Most Common Writing Mistakes: Why Suddenly Is a Four-Letter Word


Most Common Writing Mistakes: Why Suddenly Is a Four-Letter Word

What’s one of the most overused, least-needed words in a writer’s repertoire? Try “suddenly.” At first glance, “suddenly” seems pretty innocuous. After all, it’s just a little adverb. It’s so commonplace, it’s almost invisible. And it’s important. Unlike so many useless modifiers, it tells readers exactly howsome important action is happening. It provides a handy bridge between two actions, the latter of which is completely unexpected.

What’s the matter with “suddenly”?

Here’s the thing about “suddenly”: it’s almost always unneeded. More than that, it has this ironic tendency to mitigate the very effect it’s trying to create. If something happens suddenly, its very suddenness is proven by its abrupt occurrence.Consider, for example:

The moon rose above the hill, pale and serene. I sat on the roadside and watched it shed its light across the hay fields. From within the trees, the smoke from my brothers’ campfire wafted, blue-gray, to join the last cirrus clouds of the day. I settled onto a fallen log.

Suddenly, from within the trees, a branch cracked. I sat up straight and goose flesh pimpled my skin.

Why is your writing stronger without “suddenly”?

This doesn’t look so bad on the surface. But what is “suddenly”adding to this scene? That branch certainly didn’t crack un-suddenly. It happens without warning. The character has been caught off guard.

So why is the author warning the readers? Why not let readers experience the abruptness of the cracking branch right alongside the character?

The moon rose above the hill, pale and serene. I sat on the roadside and watched it shed its light across the hay fields. From within the trees, the smoke from my brothers’ campfire wafted, blue-gray, to join the last cirrus clouds of the day. I settled onto a fallen log.

From within the trees, a branch cracked. I sat up straight and gooseflesh pimpled my skin.

By deleting “suddenly,” we maintain the scene’s clarity, while giving it just a little extra punch. The new paragraph and the strong verb convey the sense of abruptness to the reader by way of showing instead of telling.Readers probably won’t even notice when you delete “suddenly,” but they will unconsciously respond to the tighter writing.

When should you use “suddenly”?

Does that mean that all instances of “suddenly” should be hacked ruthlessly? Not at all. “Suddenly” still has its uses, one of which is poetic rhythm. Sometimes sentences will sound better for retaining “suddenly”—but always double-check.

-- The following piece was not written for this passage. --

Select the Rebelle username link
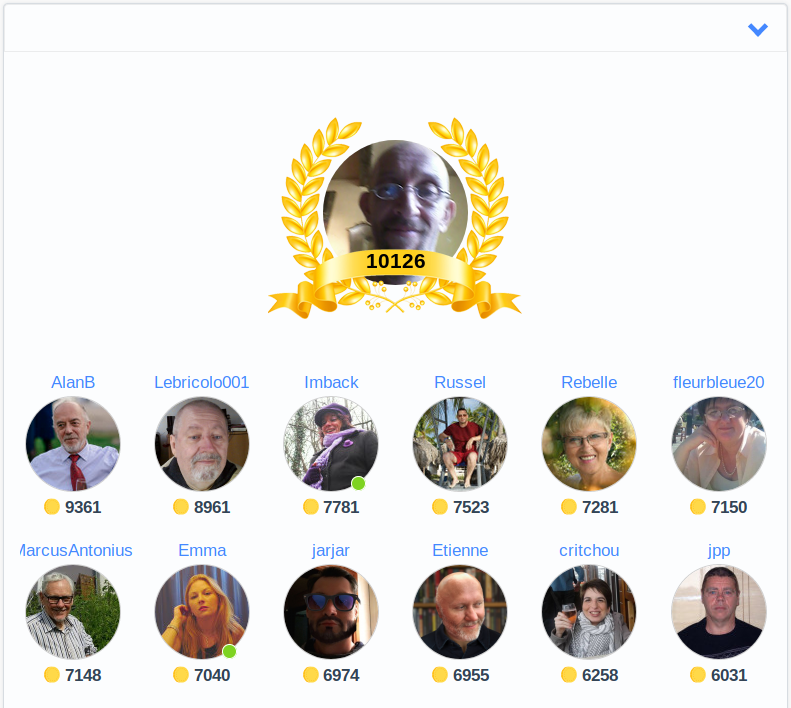Viewport: 791px width, 708px height. (589, 382)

More often than not, when an author feels the “suddenly” is helpful, it really isn’t adding much of anything.

You might also find “suddenly” useful in sentences that indicate a character’s abrupt change of mind. Compare the following examples:

“What are you doing?” Sam looked around, aware of how many people could overhear them.

“What are you doing?” Sam looked around, suddenly aware of how many people could overhear them.

In the first example, Sam appears to have been aware of the listening ears right from the start. But if your intent is to show he’s only just realizing the potential for eavesdroppers as he’s looking around, then “suddenly” is just the trick you need.

Don’t be afraid of using “suddenly” when your story calls for it. But keep in mind that you’ll be better off without it more often than not.